Location: National Programs
Project Number: 0500-00053-003-87-G
Project Type: Grant
Start Date: Jun 1, 2014
End Date: May 31, 2017
Project 1 - Development of FHB Resistant Wheat Genotypes Adapted to the Gulf Coast: 1) to develop and release disease resistant, high-yielding wheat varieties adapted to the Gulf Coast region that are FHB resistant and contribute to reduced DON in export grain; 2) to increase efficiency of coordinated breeding programs through development of marker populations, collaborative phenotyping of populations for marker development, and introgression of useful genes, and 3) to evaluate varieties and advanced breeding lines in the USSN, statewide variety trials, and other regional nurseries to determine FHB reaction and provide that information to growers and breeders. Project 2 - Developing Doubled Haploids to Expedite Variety Development in SRWW: Develop cultivars and readily available superior parental lines having gene Fhb1 and other validated QTL derived from exotic and native resistance sources.

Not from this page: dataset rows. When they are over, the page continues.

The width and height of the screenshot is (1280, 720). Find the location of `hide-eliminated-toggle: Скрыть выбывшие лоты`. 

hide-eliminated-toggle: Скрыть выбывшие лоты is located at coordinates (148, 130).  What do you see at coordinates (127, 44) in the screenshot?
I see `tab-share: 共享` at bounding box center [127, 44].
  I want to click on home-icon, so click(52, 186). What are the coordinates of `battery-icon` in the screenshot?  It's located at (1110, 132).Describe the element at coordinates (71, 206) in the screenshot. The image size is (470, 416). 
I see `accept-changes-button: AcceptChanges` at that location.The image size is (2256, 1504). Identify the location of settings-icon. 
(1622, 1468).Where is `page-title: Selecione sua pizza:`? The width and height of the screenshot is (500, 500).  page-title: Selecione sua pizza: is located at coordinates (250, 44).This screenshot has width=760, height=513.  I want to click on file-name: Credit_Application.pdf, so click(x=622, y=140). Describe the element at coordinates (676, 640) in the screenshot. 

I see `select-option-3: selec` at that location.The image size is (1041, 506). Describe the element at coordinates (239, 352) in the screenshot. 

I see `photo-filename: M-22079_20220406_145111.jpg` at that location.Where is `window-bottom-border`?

Project 1: The USFHBN regional nursery, entries in the statewide variety trials, and all advanced LSUAC breeding lines will be evaluated in northeast and south central Louisiana under controlled field conditions with corn/sorghum-based inoculation and timed misting; and in the scab-prone rice region of southwest Louisiana without misting. Two replications of ‘headrows’ in a RCBD will be grown at each location. Data on heading date, foliar diseases, and FHB will be collected from these trails and samples will be submitted for toxin analysis. Several replicated yield trials (AR and LSU trials) non-replicated observation yield trials will be conducted at two locations for advanced lines derived from FHB-specific crosses. All entries in these trials will be also evaluated in misted, inoculated nurseries at three locations and tested for the presence of major QTL for FHB resistance. Project 2: Doubled haploids (DH) allow quick introgression of resistance genes and can significantly shorten variety development time. We plan to expand the use of this technique for the whole Southern SRWW region by the coordinated development of at least five breeding populations per year through DH production followed by collaborative genotyping and phenotyping across the region once the DH lines are developed and seed is increased for testing.